#### [Activity]
Extract every line from the records below that contains the word "will".

#### [Saved entries]
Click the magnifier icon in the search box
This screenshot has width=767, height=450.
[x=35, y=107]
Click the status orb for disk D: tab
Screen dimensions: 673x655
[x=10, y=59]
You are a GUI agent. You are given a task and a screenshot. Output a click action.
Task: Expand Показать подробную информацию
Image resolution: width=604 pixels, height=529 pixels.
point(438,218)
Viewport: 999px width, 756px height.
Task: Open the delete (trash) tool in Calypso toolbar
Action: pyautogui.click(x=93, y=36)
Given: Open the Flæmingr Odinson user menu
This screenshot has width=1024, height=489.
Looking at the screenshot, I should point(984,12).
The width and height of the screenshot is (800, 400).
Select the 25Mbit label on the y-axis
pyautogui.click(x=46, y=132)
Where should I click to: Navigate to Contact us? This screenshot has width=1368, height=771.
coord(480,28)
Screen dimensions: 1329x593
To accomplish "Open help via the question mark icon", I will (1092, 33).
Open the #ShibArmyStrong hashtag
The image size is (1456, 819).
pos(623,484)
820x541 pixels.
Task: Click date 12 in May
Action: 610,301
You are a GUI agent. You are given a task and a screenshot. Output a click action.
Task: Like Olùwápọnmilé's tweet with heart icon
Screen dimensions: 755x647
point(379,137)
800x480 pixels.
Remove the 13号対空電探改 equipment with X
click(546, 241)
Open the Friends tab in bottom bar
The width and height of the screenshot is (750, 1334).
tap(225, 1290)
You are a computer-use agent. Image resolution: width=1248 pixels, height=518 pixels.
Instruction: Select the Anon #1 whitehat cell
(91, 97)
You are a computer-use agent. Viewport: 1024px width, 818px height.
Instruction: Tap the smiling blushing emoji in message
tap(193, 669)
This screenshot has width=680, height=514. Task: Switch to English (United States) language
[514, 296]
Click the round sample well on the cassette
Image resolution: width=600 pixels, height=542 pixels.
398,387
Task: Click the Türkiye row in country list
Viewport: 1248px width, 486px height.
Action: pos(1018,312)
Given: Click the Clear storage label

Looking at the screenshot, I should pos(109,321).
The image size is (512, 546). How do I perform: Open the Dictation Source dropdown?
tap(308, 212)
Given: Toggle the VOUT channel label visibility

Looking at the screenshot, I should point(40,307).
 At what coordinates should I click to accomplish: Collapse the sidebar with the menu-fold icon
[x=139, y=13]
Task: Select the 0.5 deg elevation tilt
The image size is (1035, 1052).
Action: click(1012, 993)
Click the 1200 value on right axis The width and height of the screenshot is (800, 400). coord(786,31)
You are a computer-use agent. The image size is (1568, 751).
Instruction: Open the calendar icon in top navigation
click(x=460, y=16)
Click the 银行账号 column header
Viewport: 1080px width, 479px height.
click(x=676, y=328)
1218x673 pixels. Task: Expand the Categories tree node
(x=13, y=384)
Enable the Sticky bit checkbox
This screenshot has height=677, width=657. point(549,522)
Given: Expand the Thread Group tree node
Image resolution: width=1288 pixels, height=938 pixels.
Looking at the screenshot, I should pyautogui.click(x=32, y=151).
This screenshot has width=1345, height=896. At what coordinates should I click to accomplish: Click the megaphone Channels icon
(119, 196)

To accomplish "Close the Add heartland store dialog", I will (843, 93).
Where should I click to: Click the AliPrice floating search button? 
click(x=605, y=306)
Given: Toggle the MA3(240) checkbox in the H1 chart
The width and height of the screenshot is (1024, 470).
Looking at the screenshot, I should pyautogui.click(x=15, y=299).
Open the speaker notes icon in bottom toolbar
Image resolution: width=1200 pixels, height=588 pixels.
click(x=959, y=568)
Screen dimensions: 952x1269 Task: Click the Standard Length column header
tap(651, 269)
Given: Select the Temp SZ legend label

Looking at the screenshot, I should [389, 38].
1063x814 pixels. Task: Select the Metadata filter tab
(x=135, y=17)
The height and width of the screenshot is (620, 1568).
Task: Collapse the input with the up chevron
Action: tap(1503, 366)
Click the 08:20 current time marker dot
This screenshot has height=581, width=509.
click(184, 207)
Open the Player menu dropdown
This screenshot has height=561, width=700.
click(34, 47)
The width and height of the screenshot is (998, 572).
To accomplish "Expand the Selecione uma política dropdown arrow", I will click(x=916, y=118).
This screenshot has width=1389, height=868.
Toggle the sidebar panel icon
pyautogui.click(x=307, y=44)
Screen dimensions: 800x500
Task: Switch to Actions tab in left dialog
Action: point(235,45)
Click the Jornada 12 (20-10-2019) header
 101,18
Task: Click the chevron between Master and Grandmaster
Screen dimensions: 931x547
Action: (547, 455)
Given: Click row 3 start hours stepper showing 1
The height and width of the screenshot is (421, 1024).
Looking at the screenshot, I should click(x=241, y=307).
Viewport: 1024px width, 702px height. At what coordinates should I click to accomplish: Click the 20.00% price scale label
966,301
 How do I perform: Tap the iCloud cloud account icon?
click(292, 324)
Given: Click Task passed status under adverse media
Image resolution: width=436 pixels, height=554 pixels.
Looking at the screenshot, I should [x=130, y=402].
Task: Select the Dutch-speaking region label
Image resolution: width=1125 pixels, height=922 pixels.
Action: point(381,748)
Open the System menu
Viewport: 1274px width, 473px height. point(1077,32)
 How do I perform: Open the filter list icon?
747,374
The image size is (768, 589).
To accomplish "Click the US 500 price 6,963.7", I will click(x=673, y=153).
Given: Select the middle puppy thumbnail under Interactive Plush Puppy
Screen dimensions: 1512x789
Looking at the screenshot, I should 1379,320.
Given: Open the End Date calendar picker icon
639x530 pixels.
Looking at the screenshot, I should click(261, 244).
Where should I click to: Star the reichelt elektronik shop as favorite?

#### [Answer to this problem]
To accomplish "Open help via the question mark icon", I will (1092, 33).
To accomplish "Close the Add heartland store dialog", I will (843, 93).
To accomplish "Expand the Selecione uma política dropdown arrow", I will click(x=916, y=118).
To accomplish "Click the US 500 price 6,963.7", I will click(x=673, y=153).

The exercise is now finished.